Enter BestFit, a smartphone app, to connect would-be first generation students with college- going peers. Characterized as a hybrid of Tinder and Snapchat, BestFit was created by 2018 TC graduates Asha Owens, Rebecca Kwee and Danielle Llaneza.
"BestFit changes the power dynamic. By helping first-generation students learn more about a school, we help them succeed.”
—Rebecca Kwee (M.A. ’18)
“Most of college recruitment targets traditional college students,” says Kwee, who received her master’s in Higher & Postsecondary Education. “But our target users generally have low completion rates. BestFit changes the power dynamic. By helping first-generation students learn more about a school, we help them succeed.”
Unlike marketing brochures that offer bland images of college life, BestFit helps a first-generation student learn about costs, class scheduling, social adjustment and other challenges. Unvarnished videos by college students help low-income and underrepresented students identify colleges and universities that are an academic, social and financial fit.

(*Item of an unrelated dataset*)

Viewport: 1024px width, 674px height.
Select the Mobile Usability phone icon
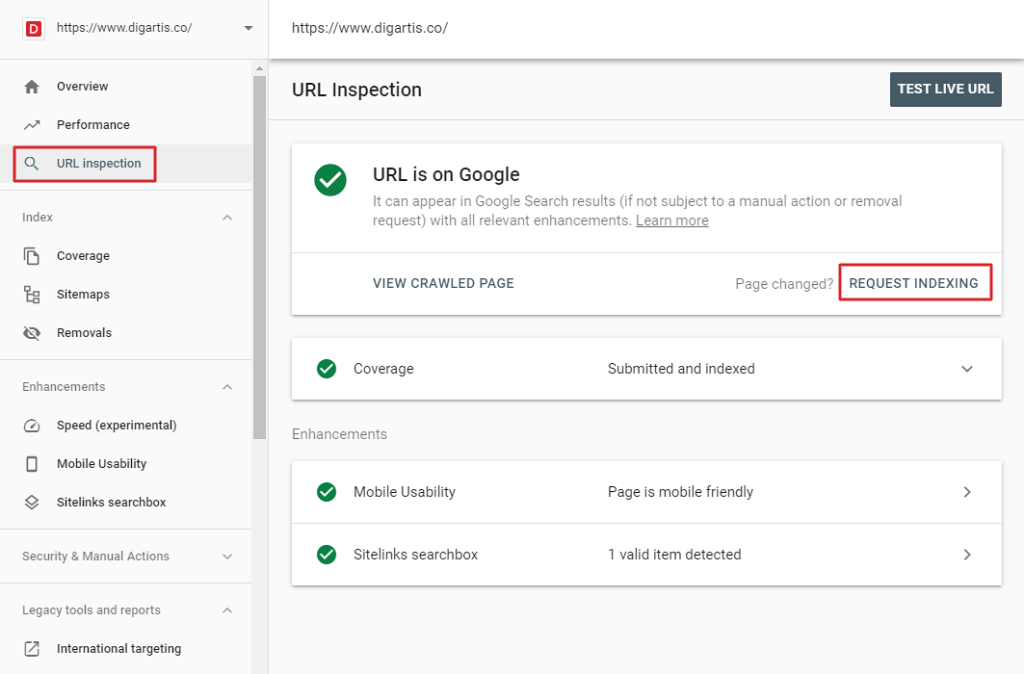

Kwee, Owens and Llaneza created BestFit for an EdTech innovation contest at TC. They took top honors. Since then Kwee and Owens have presented the app at the prestigious South by Southwest conference; created a licensed corporation, BestFit LLC; won a $100,000 cash prize at a national contest held by New York University’s Social Entrepreneurship Program; and earned a $10,000 fellowship from a nonprofit.
Owens (CEO) and Kwee (CFO) are now immersed fulltime in launching BestFit LLC. Llaneza, applying to doctoral programs in Developmental Psychology, remains connected to the project as an adviser. As of early fall, the BestFit team was taking steps to introduce a pilot program in New York City schools.
Owens believes BestFit is perfectly positioned to meet the needs of higher education as a whole, and at-risk students in particular, as colleges and universities prepare for a majority-minority U.S. population.
“With the huge demographic shift, colleges need to start changing,” she says, adding that the “summer melt” in accepted students costs higher education institutions $17 billion annually in tuition and fee revenues. “That’s what we want to help them do.”